Wairua

Wairua is exercised through the practice of tapū. Tapū (awareness of the divine) and noa (awareness of mortality) pre-existed as natural conditions of the universe. Wairua is not religion. Wairua provides immortality when the physical body has died. Kahupō  is the state of having no familiarity with wairua. If you are kahupō then you are spiritually blind and already ‘dead’. You have no ulterior purpose or meaning life. Life is but a physical drudgery. If there is a term to emphasise spiritual blindness there must be a need for a spirit. If spiritual blindness is the most undersirable state for Māori, the most desirable state must be awareness of wairua and a passion for life. Inherent to a knowledge of wairua is the understanding of the states of tapū and noa and how they work together.

The existence of a spiritual truth/realm is fundamental to well-being from a Māori cultural frame of reference. The essence of our existence is as spiritual beings. To ignore or disregard wairua is to state that we are spiritually blind or kahupō. The wairua is the heartbeat, the core of Māori wellbeing.
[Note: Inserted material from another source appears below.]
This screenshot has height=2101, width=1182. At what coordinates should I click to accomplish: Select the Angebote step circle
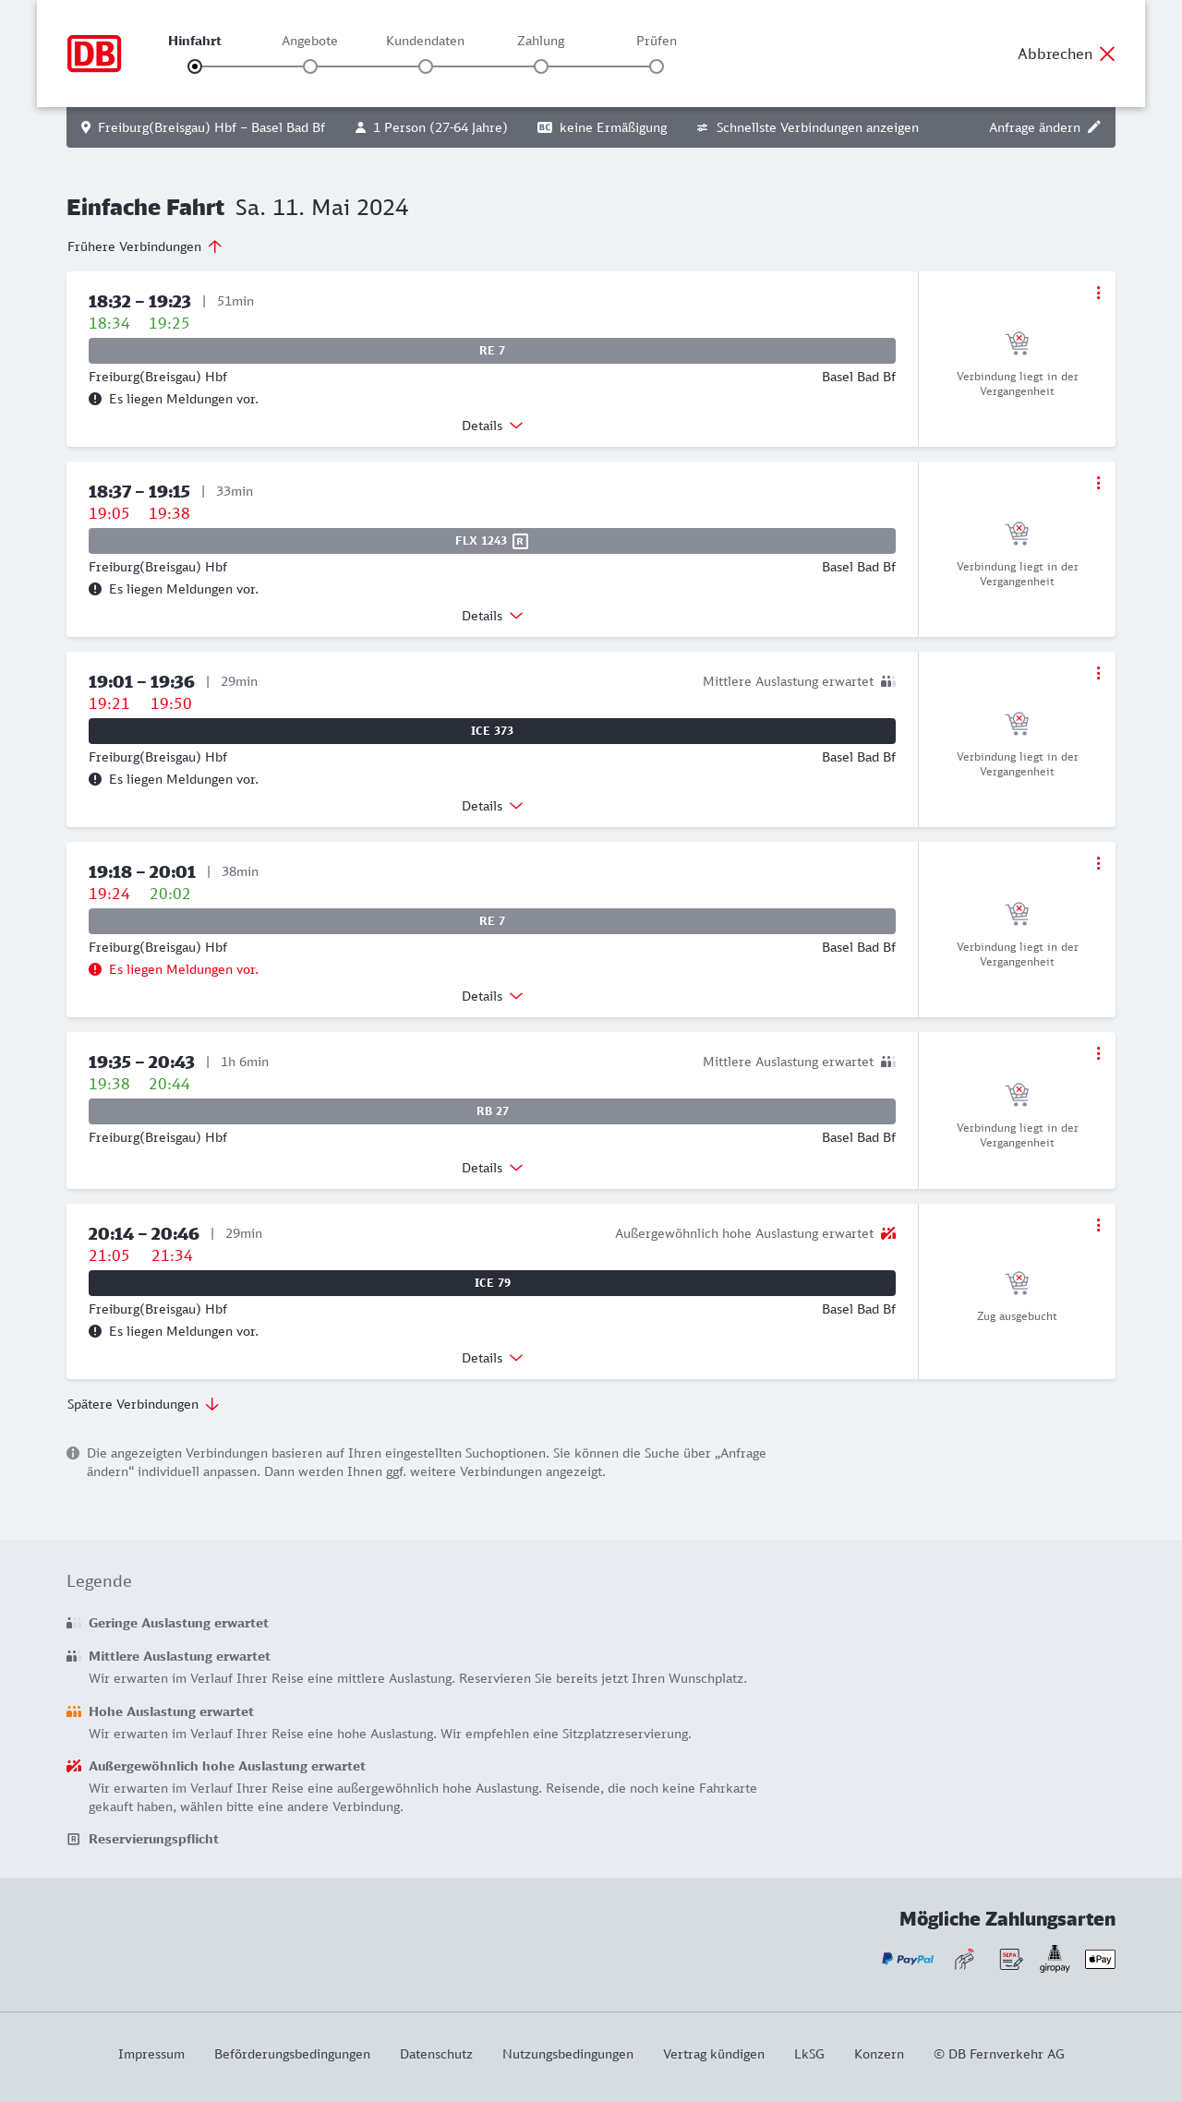tap(310, 66)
It has to be in balance with the tinana, hinengaro and ngākau in order for the person to be well.

Qualities

  • The transformative qualities of wairua are to bring perpetrators, victims, whānau, hapū and iwi to a state of recognition of themselves as interconnected spiritual beings.
  • Wairua is not an easy construct to define. It is a construct that is experienced although not always seen in a tangible way. The products or outcomes of wairua may be evidenced in physical ways such as an act of kindness and compassion.